90min – Os estaduais começaram em praticamente todo o país. Em geral, todos os grandes clubes brasileiros estrearam bem, vencendo os seus jogos. Mas não foi isso que mais chamou a atenção de toda a mídia. Em meio a um aglomerado de jogos sem sal, com times grandes ainda em início de trabalho, jogando contra equipes de baixo nível técnico, o que mais atraiu os olhares nesse pontapé inicial da temporada foram as arquibancadas.

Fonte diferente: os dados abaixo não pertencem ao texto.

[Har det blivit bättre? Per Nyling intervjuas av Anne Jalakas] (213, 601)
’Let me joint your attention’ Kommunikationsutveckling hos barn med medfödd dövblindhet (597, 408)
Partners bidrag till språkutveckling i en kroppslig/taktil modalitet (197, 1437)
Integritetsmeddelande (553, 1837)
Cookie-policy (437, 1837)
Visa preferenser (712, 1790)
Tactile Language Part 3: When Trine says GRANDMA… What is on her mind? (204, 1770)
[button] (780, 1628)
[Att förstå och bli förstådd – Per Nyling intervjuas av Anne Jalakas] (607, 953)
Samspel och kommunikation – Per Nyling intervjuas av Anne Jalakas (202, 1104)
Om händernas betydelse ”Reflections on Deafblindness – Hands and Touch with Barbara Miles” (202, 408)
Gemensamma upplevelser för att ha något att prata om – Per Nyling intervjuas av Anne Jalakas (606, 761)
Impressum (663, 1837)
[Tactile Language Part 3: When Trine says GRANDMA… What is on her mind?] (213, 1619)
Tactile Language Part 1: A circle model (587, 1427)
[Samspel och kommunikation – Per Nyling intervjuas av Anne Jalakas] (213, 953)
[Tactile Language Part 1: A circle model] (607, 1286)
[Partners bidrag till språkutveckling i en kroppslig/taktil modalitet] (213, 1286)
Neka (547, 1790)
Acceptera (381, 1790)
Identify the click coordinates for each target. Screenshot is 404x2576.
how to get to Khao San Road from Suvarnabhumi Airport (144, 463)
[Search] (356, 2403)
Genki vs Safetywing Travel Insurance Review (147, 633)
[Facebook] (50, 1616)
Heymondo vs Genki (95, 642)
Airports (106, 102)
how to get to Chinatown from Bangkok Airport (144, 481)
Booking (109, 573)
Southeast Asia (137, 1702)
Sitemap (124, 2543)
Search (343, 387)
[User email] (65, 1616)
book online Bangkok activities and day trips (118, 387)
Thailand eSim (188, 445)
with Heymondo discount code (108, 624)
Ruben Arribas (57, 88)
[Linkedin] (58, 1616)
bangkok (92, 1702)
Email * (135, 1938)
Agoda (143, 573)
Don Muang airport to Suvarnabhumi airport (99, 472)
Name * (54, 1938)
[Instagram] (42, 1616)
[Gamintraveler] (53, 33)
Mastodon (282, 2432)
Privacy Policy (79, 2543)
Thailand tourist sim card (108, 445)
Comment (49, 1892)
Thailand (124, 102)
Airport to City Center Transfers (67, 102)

As médias de público, a arrecadação e os preços dos ingressos ficaram em evidência com o início dos estaduais, e isso se deve muito ao imbróglio que existe no Rio de Janeiro. Com a medida imposta pela FERJ (Federação de Futebol do Estado do Rio de Janeiro) de estipular os preços máximos dos ingressos, as atenções se voltaram para a adesão do público aos jogos do estadual, que vem tendo médias desastrosas há vários anos. E os resultados da primeira rodada não foram nada bons. A média de público dos três grandes cariocas que jogarão a Série A do brasileiro (Flamengo, Fluminense e Vasco) foi de pouco mais de 6 mil pagantes, com uma renda média próxima a 135 mil reais.

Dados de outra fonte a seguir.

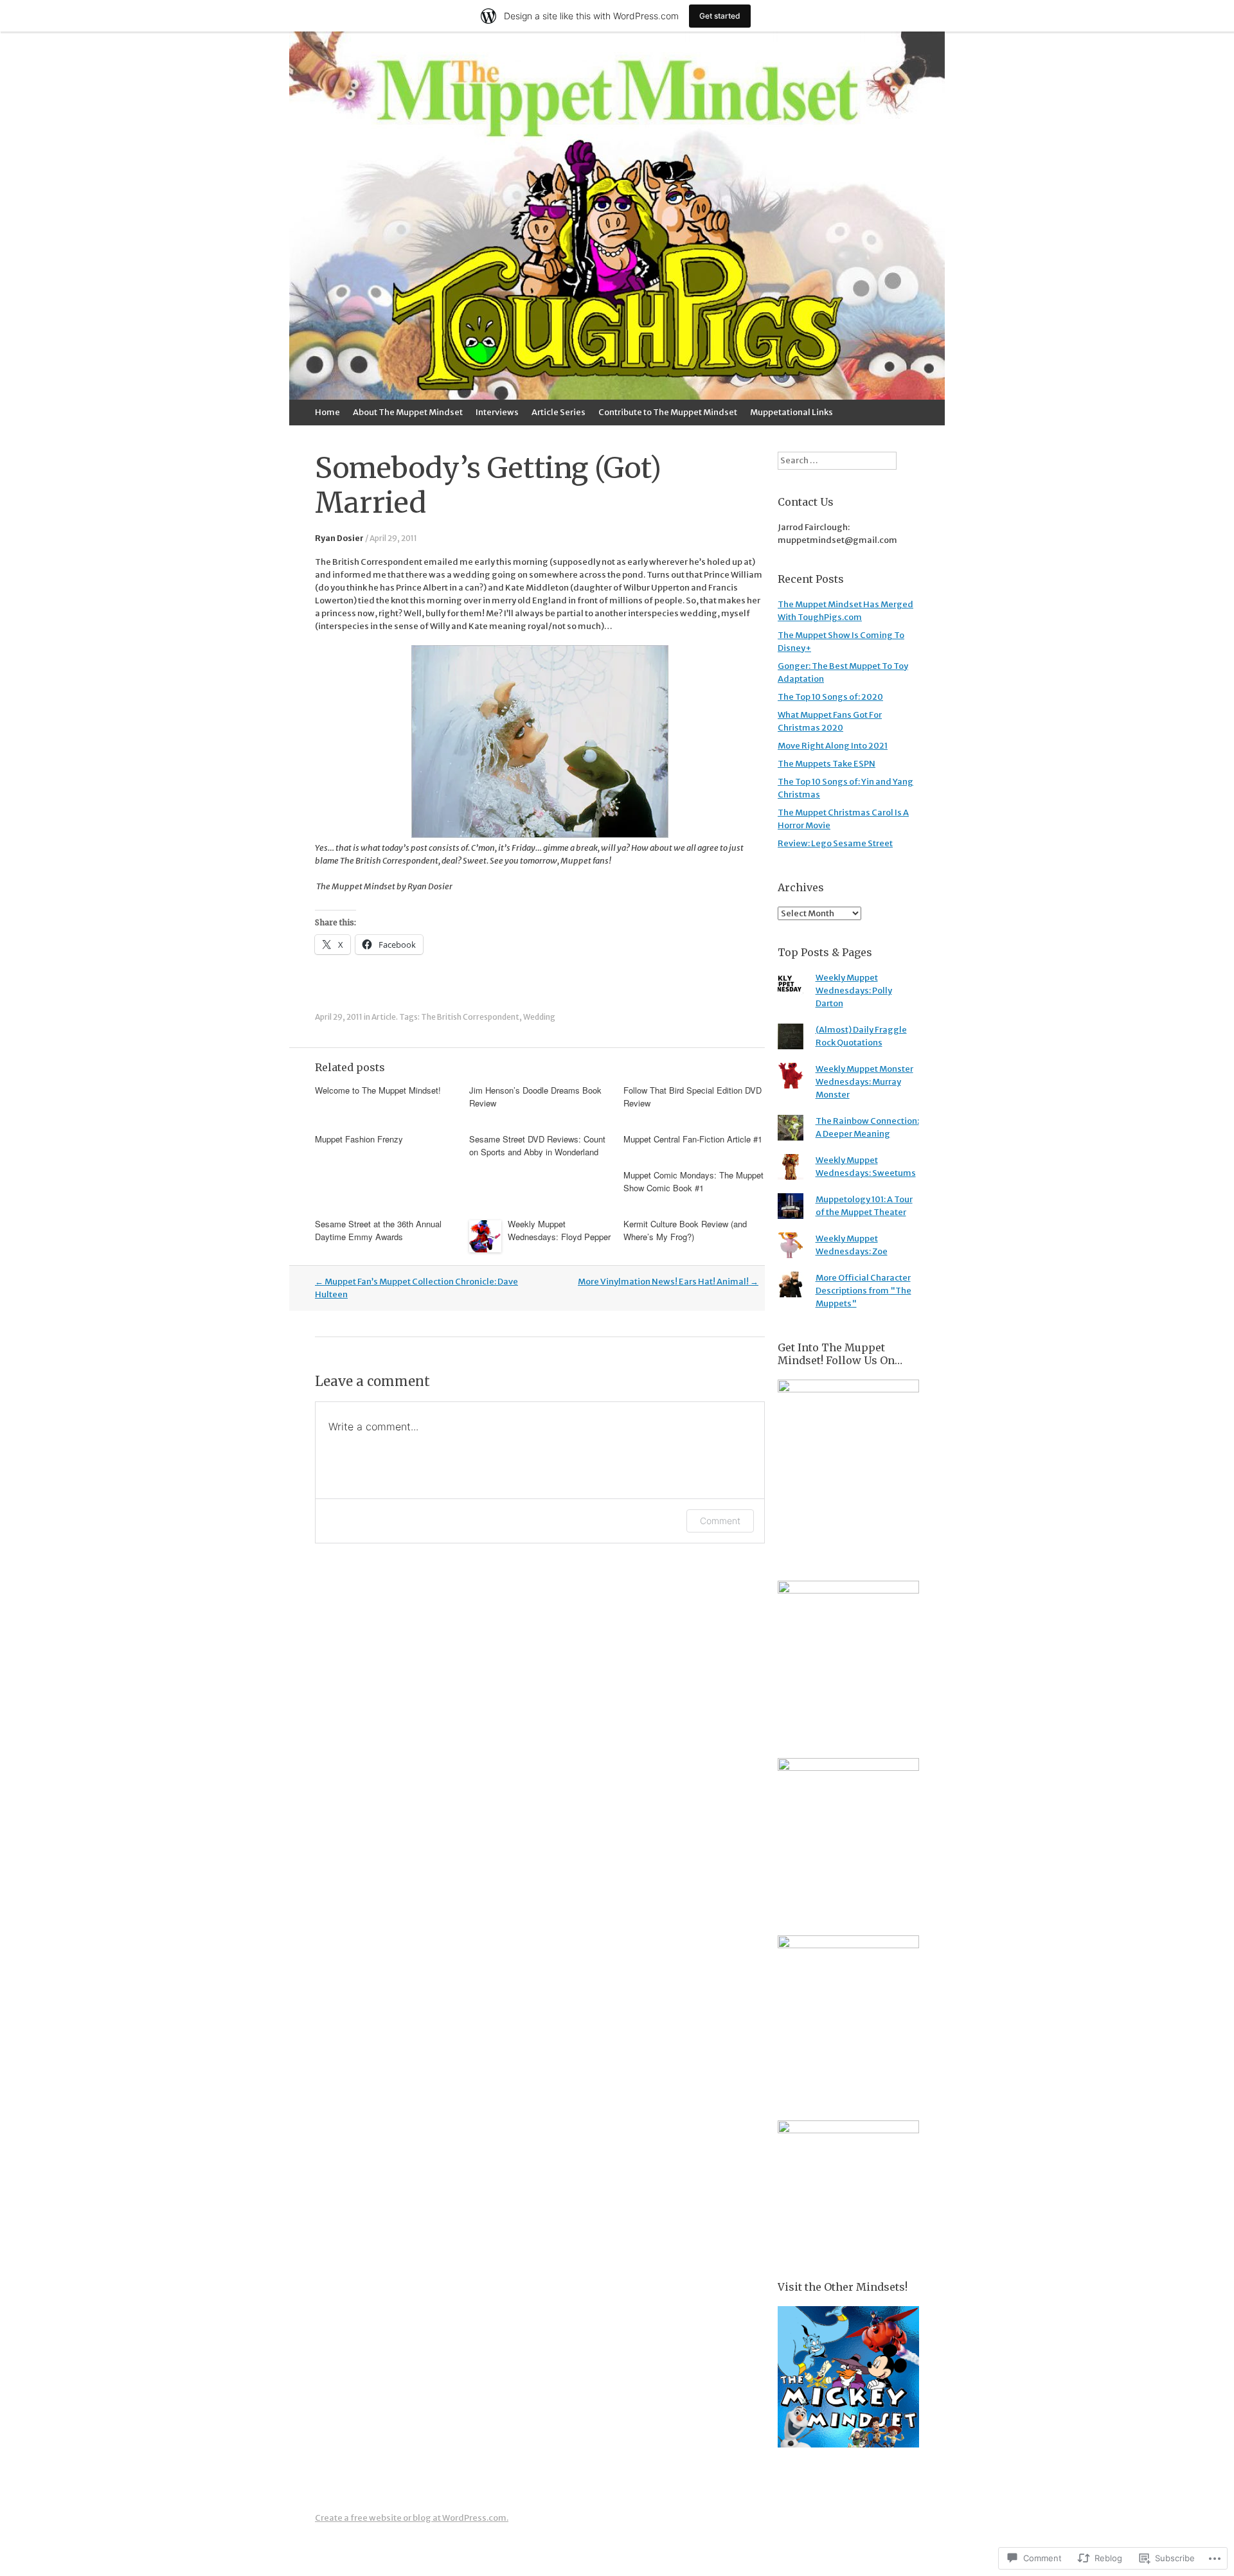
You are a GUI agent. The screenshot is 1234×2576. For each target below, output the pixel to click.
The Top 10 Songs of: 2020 (830, 696)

Em comparação com Palmeiras e Corinthians, que jogaram a rodada de abertura do Paulistão em suas arenas, esses números são pífios. O alvinegro de Parque São Jorge teve um público de 25.285 pagantes, com renda de aproximadamente 1,1 milhão de reais, enquanto o alviverde teve público de 24.894 pagantes, com renda de mais de 1,6 milhão de reais. Apesar disso, o Palestra não terá a renda para si, uma vez que o mando do jogo era do Osasco Audax, e a Allianz Parque foi cedida em um acordo feito pelos clubes.
E aí está o segredo, que o verdão parece estar começando a entender. Unir uma excepcional Arena, um bom time e conseguir equilibrar o preço dos ingressos, para que não sejam abusivos e ao mesmo tempo maximizem o lucro, faz com que o clube ganhe a primeira batalha, fora de campo. Sabe-se que no futebol tudo muda de acordo com o resultado dentro das quatro linhas, porém, estar organizado, ter dinheiro, atrair a torcida e contratar bem aumentam (e muito) a chance de que os resultados sejam positivos.
A FERJ faz tudo errado hoje no futebol carioca. Impede os grandes de arrecadarem o que precisam, faz um campeonato de várzea, sem segurança, sem qualidade e sucateia os times pequenos, que não tem esperança alguma de crescer em uma competição morta na sua concepção. Palmeiras e Corinthians hoje, parecem ir no caminho contrário, e dão indícios de que aprenderam a fazer do futebol um negócio rentável, saudável e sustentável.